## Stated exercise 1
Transcribe the portion of the album article below that begins with the words "In 1975, Austin" and ends with "the Shaggs disbanded.".
* start Passage to read *
Compilation album by the Shaggs
- Released: 1982
- Recorded: 1969–1975
- Genres: Pop, rock
- Length: 30:34
- Labels: Rounder; Red Rooster;
- Producer: Austin Wiggin Jr. (original sessions)
- Compiler: Terry Adams

The Shaggs chronology
| Philosophy of the World (1969) | Shaggs' Own Thing (1982) | The Shaggs (1988) |

= Shaggs' Own Thing =

Shaggs' Own Thing is a 1982 compilation album by the American band the Shaggs, containing unreleased recordings made between 1969 and 1975. In 1988, Shaggs' Own Thing and the Shaggs' first album, Philosophy of the World, were remastered and rereleased by Rounder Records as the compilation The Shaggs.

== History ==

The Shaggs were an American rock band formed in Fremont, New Hampshire, in 1965, at the insistence of their father, Austin Wiggin, who believed that his mother had predicted their rise to fame. In 1969, Austin paid for the Shaggs to record an album, Philosophy of the World, at Fleetwood Studios in Revere, Massachusetts. It received no attention on release, but later developed a cult following, notable for its lack of technical proficiency, with bizarre melodies and rhythms.

In 1975, Austin took the Shaggs to Fleetwood Studios for another recording session. Though they had become more proficient through hundreds of hours of practice, the engineer wrote: "As the day progressed, I overcame my disappointment and started feeling sorry for this family paying $60 an hour for studio time to record — this?" The recordings went unreleased. Shortly after, Austin died of a heart attack and the Shaggs disbanded.

In 1980, Terry Adams and Tom Ardolino of the band NRBQ convinced the Shaggs sisters to reissue Philosophy of the World under their record label, Rounder Records. Shaggs' Own Thing, featuring material recorded in the 1975 session, was curated by Adams and Ardolino and released in 1982. In 1988, Philosophy of the World and Shaggs' Own Thing were remastered and rereleased by Rounder Records as the compilation The Shaggs.
* end Passage to read *
* start Records for this task *
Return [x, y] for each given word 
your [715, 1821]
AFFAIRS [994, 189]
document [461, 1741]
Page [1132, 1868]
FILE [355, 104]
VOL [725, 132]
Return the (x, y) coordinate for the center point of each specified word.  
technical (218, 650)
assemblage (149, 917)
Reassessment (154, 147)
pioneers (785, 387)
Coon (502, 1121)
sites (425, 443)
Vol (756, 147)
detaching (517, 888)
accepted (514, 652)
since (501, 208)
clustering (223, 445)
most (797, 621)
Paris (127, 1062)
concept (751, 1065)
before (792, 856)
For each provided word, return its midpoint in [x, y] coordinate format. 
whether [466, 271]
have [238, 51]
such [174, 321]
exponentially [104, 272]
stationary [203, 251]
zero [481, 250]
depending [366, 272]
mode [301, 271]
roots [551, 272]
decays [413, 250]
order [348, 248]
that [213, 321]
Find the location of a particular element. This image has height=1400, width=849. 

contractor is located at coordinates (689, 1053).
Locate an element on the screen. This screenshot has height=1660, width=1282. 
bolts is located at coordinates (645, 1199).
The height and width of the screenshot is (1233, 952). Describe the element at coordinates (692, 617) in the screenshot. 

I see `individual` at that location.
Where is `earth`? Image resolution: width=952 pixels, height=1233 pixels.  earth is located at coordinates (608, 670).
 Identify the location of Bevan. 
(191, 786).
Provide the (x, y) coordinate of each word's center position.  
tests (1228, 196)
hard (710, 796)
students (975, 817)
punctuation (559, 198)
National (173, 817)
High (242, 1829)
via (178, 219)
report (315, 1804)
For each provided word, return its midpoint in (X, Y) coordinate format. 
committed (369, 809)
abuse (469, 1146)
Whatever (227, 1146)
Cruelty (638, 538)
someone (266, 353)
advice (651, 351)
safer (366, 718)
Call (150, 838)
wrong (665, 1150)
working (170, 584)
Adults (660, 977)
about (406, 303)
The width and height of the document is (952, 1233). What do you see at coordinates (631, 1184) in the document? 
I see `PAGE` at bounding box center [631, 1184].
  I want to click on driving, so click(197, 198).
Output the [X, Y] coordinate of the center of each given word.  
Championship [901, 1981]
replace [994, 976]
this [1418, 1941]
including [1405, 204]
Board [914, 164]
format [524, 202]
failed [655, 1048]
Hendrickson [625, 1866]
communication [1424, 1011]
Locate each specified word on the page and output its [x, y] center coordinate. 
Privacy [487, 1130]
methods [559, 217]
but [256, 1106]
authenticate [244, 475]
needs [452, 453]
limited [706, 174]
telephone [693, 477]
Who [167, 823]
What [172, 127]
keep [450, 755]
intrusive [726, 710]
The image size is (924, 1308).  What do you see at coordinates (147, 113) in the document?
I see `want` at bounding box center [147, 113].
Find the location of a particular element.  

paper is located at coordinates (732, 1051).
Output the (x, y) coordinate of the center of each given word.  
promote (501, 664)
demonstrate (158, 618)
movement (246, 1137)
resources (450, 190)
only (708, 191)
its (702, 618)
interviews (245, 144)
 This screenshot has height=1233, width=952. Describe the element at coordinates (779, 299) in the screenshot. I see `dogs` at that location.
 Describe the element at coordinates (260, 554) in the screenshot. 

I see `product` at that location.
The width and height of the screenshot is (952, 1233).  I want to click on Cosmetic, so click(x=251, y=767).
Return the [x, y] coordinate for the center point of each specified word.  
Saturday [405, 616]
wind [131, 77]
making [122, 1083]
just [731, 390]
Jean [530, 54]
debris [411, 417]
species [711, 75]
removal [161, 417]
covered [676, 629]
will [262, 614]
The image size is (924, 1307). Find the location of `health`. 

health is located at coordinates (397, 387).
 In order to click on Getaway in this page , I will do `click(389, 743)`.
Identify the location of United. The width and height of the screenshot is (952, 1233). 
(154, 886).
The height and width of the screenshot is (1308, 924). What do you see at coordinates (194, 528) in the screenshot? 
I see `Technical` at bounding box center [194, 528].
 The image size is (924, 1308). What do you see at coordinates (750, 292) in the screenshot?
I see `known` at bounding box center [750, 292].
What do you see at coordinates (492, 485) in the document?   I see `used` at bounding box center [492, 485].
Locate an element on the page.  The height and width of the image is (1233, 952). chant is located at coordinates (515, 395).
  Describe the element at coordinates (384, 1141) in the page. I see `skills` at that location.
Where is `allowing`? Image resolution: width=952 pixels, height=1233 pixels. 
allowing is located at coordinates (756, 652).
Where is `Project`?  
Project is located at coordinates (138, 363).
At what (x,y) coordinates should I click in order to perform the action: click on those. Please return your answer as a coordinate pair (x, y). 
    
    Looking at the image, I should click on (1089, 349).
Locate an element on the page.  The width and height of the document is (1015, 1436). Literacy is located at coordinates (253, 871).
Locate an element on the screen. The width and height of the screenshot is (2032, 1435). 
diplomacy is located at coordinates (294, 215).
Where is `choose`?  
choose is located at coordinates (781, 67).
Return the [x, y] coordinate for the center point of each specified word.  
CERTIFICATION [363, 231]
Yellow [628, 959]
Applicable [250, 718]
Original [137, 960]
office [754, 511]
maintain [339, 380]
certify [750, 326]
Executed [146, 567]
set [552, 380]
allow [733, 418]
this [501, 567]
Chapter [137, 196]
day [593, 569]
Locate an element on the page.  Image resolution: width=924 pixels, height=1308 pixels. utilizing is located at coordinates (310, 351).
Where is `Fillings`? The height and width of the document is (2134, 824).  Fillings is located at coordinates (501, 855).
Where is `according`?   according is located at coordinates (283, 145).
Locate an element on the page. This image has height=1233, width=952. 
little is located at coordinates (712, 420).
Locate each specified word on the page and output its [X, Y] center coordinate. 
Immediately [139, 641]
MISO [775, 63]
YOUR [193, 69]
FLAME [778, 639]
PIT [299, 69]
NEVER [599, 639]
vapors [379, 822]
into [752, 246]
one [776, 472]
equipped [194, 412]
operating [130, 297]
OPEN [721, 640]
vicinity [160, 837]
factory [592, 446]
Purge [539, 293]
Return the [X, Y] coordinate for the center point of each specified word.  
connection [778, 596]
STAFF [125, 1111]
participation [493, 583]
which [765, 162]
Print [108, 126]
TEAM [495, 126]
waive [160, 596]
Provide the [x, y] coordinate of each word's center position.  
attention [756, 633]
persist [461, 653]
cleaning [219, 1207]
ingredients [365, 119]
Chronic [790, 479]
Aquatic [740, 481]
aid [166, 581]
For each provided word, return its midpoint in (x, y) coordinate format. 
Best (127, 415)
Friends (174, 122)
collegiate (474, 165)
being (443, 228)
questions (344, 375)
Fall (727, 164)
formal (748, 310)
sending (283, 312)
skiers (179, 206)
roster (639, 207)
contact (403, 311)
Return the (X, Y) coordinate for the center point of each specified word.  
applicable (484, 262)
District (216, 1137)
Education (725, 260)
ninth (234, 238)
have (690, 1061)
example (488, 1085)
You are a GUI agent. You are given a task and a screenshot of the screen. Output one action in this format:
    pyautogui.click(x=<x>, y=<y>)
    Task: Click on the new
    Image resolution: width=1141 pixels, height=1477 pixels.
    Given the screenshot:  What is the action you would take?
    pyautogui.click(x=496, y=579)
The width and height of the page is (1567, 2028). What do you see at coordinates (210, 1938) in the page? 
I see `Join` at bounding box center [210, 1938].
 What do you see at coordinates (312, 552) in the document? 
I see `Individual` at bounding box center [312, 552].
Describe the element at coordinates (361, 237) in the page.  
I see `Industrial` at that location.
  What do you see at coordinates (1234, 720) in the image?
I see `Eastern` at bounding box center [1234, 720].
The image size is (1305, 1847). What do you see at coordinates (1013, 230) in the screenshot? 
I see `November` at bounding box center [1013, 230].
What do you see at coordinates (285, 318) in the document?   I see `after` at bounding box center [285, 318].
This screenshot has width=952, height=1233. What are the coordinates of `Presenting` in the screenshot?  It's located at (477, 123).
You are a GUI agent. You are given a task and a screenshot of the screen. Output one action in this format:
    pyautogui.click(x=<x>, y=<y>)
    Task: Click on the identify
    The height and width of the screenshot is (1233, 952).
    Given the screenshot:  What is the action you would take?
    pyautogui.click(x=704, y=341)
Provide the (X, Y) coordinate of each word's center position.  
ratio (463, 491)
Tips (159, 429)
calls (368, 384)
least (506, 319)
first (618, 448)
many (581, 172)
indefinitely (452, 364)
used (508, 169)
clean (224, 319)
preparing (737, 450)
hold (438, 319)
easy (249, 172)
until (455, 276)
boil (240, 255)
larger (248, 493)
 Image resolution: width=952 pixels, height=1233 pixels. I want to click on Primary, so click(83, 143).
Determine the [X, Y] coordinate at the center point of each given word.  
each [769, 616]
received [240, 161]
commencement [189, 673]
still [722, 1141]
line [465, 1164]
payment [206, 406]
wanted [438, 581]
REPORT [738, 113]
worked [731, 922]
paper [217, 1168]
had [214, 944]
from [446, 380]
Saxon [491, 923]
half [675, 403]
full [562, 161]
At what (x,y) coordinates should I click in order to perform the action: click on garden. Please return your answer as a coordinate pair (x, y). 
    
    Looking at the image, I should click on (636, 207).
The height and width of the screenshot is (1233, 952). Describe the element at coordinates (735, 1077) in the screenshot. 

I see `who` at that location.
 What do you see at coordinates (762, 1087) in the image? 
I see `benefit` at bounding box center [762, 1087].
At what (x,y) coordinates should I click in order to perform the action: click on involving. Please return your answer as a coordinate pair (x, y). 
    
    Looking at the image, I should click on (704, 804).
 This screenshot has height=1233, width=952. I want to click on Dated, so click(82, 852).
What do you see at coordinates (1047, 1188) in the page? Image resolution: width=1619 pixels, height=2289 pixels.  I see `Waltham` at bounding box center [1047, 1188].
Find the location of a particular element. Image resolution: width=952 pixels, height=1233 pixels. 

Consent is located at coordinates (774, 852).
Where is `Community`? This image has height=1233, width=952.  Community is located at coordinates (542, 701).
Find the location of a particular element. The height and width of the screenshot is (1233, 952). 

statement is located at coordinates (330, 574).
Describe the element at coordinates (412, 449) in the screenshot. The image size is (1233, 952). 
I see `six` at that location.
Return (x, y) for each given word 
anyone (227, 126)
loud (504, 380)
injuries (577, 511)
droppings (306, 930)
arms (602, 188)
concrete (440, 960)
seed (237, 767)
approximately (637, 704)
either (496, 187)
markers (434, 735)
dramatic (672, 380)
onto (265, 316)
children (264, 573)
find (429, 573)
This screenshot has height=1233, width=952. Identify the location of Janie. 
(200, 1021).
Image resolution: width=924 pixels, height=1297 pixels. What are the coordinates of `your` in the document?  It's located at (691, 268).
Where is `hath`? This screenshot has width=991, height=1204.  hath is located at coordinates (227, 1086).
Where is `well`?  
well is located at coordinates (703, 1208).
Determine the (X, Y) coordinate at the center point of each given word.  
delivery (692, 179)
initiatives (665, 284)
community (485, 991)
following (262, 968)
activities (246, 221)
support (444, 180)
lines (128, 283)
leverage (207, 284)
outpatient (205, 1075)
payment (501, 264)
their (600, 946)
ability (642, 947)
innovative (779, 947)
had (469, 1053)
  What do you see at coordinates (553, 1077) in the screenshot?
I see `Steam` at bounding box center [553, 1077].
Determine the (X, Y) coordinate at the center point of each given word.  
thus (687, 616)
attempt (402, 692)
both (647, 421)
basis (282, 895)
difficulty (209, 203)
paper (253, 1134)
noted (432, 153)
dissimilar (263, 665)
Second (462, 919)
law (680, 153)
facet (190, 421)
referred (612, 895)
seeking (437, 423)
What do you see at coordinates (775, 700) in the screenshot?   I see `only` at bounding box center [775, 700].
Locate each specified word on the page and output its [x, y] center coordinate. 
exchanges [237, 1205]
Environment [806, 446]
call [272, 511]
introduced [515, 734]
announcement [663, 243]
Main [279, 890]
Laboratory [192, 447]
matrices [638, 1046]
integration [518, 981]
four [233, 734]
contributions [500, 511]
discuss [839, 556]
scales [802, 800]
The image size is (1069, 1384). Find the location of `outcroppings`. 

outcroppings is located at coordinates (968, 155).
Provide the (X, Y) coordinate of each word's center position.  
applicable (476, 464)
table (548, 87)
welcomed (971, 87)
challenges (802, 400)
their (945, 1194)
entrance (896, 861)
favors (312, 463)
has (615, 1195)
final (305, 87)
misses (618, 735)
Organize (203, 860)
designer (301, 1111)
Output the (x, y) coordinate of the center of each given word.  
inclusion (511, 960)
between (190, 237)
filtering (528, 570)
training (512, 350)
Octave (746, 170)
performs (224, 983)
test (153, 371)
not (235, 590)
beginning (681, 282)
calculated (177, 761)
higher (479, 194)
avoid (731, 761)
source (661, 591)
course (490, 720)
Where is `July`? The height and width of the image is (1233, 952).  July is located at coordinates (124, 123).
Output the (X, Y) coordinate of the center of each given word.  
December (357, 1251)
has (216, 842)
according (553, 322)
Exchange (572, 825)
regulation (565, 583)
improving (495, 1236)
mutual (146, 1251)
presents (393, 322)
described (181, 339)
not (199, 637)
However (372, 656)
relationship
* end Records for this task *
## Stated exercise 2
In the entries above, repeat word for word the lines from the one containing "For each provided word, return its midpoint in [x, y]" through the one containing "contractor is located", both included.

## Worked answer 1
In 1975, Austin took the Shaggs to Fleetwood Studios for another recording session. Though they had become more proficient through hundreds of hours of practice, the engineer wrote: "As the day progressed, I overcame my disappointment and started feeling sorry for this family paying $60 an hour for studio time to record — this?" The recordings went unreleased. Shortly after, Austin died of a heart attack and the Shaggs disbanded.

## Worked answer 2
For each provided word, return its midpoint in [x, y] coordinate format. 
whether [466, 271]
have [238, 51]
such [174, 321]
exponentially [104, 272]
stationary [203, 251]
zero [481, 250]
depending [366, 272]
mode [301, 271]
roots [551, 272]
decays [413, 250]
order [348, 248]
that [213, 321]
Find the location of a particular element. This image has height=1400, width=849. 

contractor is located at coordinates (689, 1053).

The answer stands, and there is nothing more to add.